Here are some opinions voiced on WordReference by native speakers about this difficulty of English pronunciation; it appears to be a matter of how careful the speakers like to be, and, apparently there is no solution that will permit a clear distinction if you speak fast; however, a leisurely flow of speech allows the pronunciation of the two sounds without too much difficulty.

question Lukas Brazil
What if /θ/or /ð/ sounds come after a /t/ or a /d/ sound? I mean, it is difficult to speak quickly, so I thought the "th" could be also removed. I think so because I have seen cases like that. Just one example: how would be "you crossed the line" pronounced?

answer 1 Julian Stuart, Senior Member Sonoma County CA English (UK then US)
For example: "what does this mean?" It is pronounced like: "what does 'is mean?" without the /ð/.
I would acknowledge that some say it that way, but it is not a rule, by any means. There are likely many different variations on how the voiced th /ð/ sounds after a t or d. I personally do not omit the voiced sound (also that's an example). When speaking faster, my voicing is briefer, and possibly less loud, but doesn't disappear.

answer 2 Crockett, Senior Member Tucson Arizona US English
I completely agree with JulianStuart. The voiced th /ð/ sound, in my opinion, should never be removed. However, there may be some people that do this anyways. In the sentence, "you crossed the line"- I would still be careful to enunciate each word. Even if I were speaking quickly, I would pronounce the 'th' sound (as in 'the').

Useful links and advice, from more native speakers, issued from the same source

Difficulty pronouncing TH after T or D

PaulQ, Senior Member, UK, English - England
My advice? Keep trying to pronounce the preceding T or D and the following TH distinctly.

Pronunciation: Nice shirt though (t > th)

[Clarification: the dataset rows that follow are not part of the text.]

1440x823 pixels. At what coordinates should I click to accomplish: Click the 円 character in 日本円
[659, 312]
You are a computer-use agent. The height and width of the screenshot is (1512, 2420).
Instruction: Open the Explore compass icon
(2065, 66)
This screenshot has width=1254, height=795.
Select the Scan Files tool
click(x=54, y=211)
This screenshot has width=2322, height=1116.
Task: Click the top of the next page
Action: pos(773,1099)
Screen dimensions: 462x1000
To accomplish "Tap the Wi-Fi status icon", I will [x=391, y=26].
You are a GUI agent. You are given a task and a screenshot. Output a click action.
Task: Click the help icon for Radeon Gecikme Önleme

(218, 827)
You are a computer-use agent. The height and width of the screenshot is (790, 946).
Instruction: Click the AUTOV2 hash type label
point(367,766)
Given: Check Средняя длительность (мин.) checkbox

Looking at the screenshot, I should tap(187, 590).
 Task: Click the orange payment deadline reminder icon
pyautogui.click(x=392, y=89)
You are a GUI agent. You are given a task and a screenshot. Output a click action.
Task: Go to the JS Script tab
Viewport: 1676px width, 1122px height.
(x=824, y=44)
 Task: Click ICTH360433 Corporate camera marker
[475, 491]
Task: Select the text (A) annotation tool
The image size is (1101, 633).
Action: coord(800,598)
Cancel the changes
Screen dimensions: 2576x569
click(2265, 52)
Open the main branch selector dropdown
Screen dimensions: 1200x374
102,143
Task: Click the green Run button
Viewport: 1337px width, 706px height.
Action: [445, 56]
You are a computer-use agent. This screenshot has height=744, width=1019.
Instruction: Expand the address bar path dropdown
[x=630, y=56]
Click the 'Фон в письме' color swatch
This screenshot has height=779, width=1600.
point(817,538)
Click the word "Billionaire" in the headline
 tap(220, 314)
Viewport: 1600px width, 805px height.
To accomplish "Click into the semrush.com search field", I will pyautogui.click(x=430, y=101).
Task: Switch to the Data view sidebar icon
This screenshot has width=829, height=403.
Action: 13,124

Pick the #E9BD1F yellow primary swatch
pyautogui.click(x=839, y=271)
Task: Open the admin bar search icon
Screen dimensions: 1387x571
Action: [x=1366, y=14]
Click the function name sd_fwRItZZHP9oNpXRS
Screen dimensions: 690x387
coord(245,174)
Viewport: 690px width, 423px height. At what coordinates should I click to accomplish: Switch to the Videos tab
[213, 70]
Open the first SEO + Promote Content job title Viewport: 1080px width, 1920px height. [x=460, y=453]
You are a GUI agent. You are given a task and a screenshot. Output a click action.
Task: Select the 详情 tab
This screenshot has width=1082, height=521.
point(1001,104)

Pronunciation: t followed by th (t > ð)


Cook the: /kʊk ðə/ or /kʊk ðiː/

Cooked the: /kʊkt ðə/ or /kʊkt ðiː/

  • 8
    But this is not true in actual speech! All you've done here is indicate abstract phonemes, which are no use for transcription of connected speech under allegro rules.
    – tchrist
    Commented Aug 10, 2021 at 14:13
  • 1
    I suppose it matters who's saying it and how they are saying it. Absent context, I assume that it is part of an unremarkable sentence "I cook(ed) the beef for an hour at 160 degrees." I have no difficulty with the IPA version.
    – Greybeard
    Commented Aug 10, 2021 at 14:15
  • 1
    I agree with Greybeard. It seems to me they are different. Perhaps it will be good for answerers to say what location they mean.
    – GEdgar
    Commented Aug 10, 2021 at 18:05
  • 5
    @tchrist I don't consider myself a " a very. careful. speaker. with. careful. ar. tic. ulation." I do not "reproduce citation form", which sounds like a conscious effort. I'm genuinely surprised at your conviction that nobody would say [kʊk ðə], [kʊk ðiː], [kʊkt ðə] or [kʊkt ðiː].
    – Greybeard
    Commented Aug 10, 2021 at 21:33
  • 5
    @tchrist I would say they are certainly different in British English. At the least, there would be a slight "glottal stop" between the words in "cooked the."